In this article we will focus on the Apache Tomcat Web server and how we can discover the administrator’s credentials in order to gain access to the remote system.So we are performing our internal penetration testing and we have discovered the Apache Tomcat running on a remote system on port 8180.
Apache Tomcat Discovery
Available Modules for Apache Tomcat
We have found an auxiliary scanner which will be the tool for our attempt to login to the Tomcat ApplicationManager.So we are selecting the scanner by using the command use auxiliary/scanner/http/tomcat_mgr_login and then we are configuring it properly as it appears on the next screenshot.
Configuration on the scanner
We don’t have to give to give a path for a password list in this module because it is already configured to scan the password from a specific list of the metasploit wordlists.However if we have an appropriate wordlist,bigger than the existing one we can select our own.So we run the scanner and we are waiting to see if it will discover any valid credentials.
Discovery Valid Credentials in Apache Tomcat
The scanner have discovered valid credentials under the username tomcat and password tomcat.Now it is time to select the appropriate exploit in order to gain access to the remote target through the Apache Tomcatservice.The metasploit framework has a specific module which can be used to execute a payload on Apache Tomcat servers that are running the manager application.
Apache Tomcat Exploit
We can see from the above image that there is an option for username and an option for password to authenticate with the application in order to deliver the exploit.We already have valid credentials for this server from our previous scan so we will use them.The next image is showing how we have configured the exploit.
Exploit Settings
We will use the port 8180 instead of 80 because this is the port that the Apache Tomcat is running.Also as you can see it is important to set any valid credentials that you have discovered.
Exploitation of Apache Tomcat
As you can the exploit is uploading the payload as a .war archive and then it tries to execute the .jsp application using a PUT request.The exploit work and now we have a shell on the remote target.As an alternative option for the payload we could have used a meterpreter payload in order to execute more commands on the target instead of a simple shell.

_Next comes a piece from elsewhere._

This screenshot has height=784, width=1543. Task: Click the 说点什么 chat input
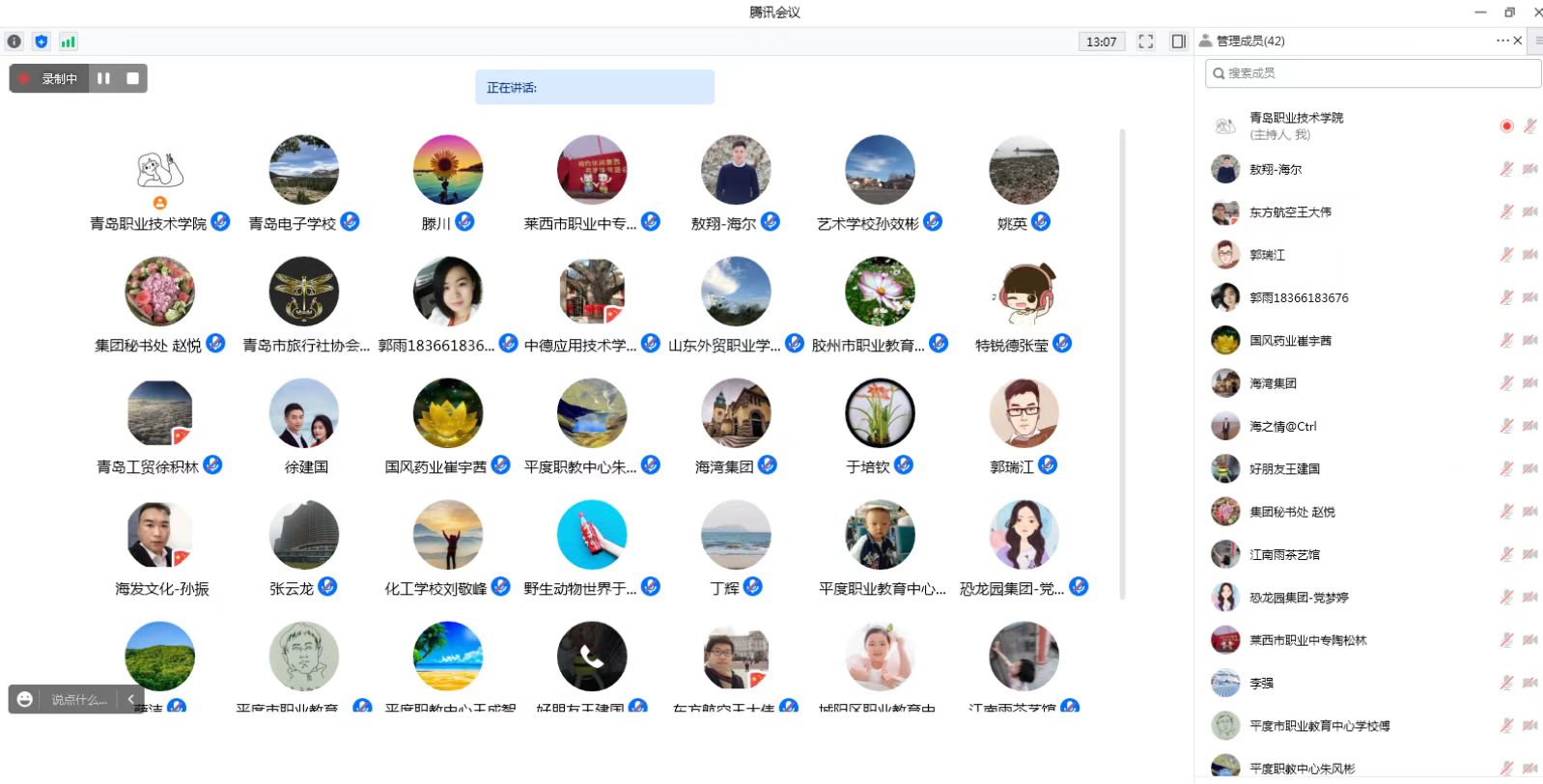[x=79, y=699]
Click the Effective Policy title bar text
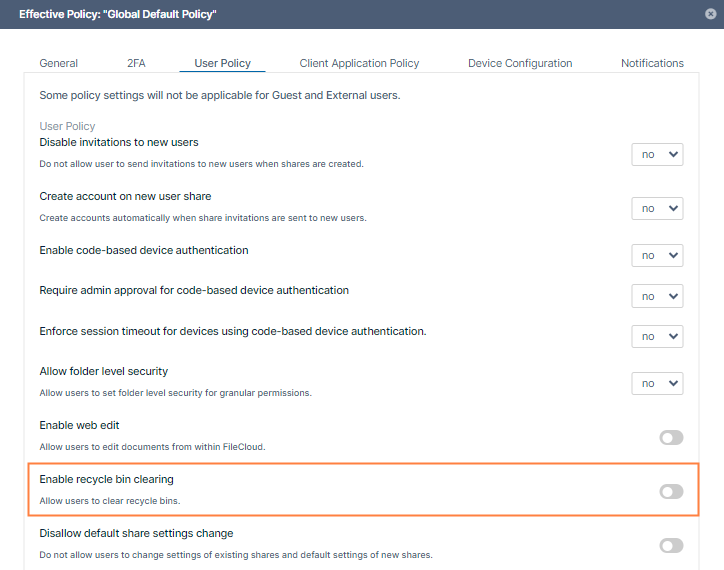The height and width of the screenshot is (570, 724). click(118, 14)
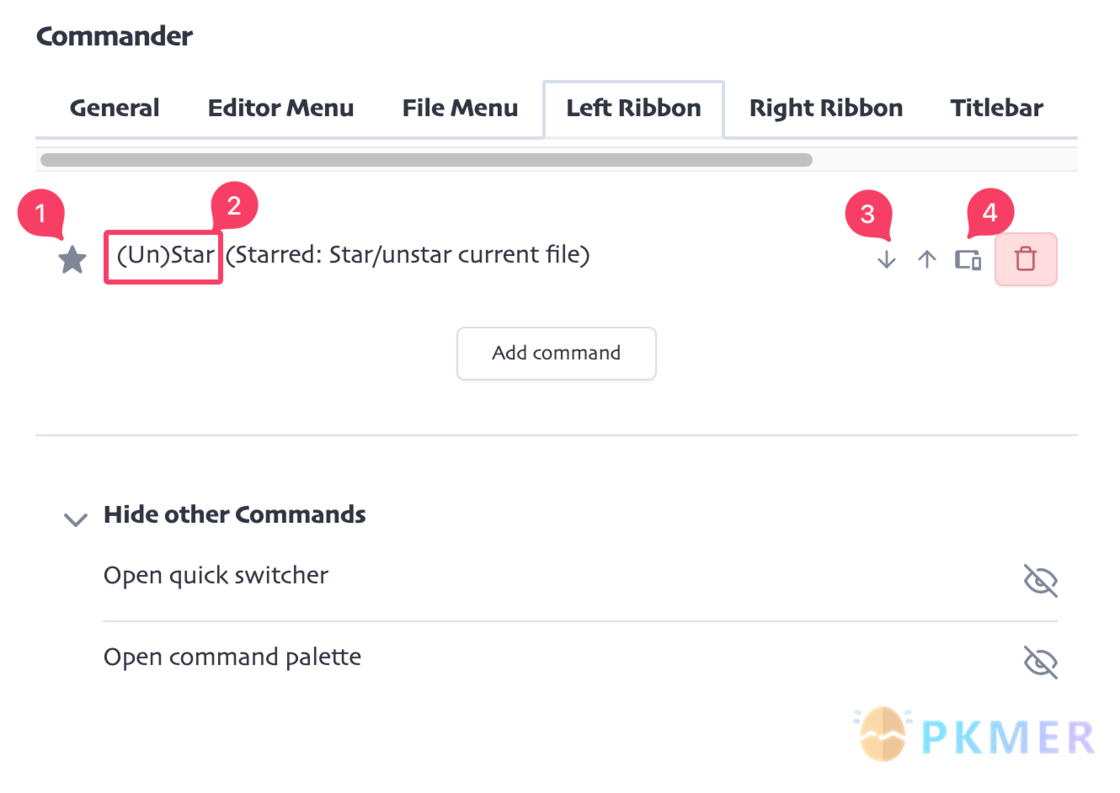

Meterpreter Session through Apache Tomcat
Alternatively if we just want to get access to the web server we could use the valid credentials that we already know in order to login from the admin panel to Apache through our browser.The next two images are showing that:
Tomcat Login Screen
Apache Tomcat with login with valid account
Conclusion
In this article we demonstrate of how to use some specific metasploit modules of Apache Tomcat web server in order to gain a shell to the remote system.Of course the key factor here was that we have discovered a validaccount.In real penetration testings it would much more difficult to identify such weak credentials as here.However the methodology is the same and with a good wordlist you can have the job done.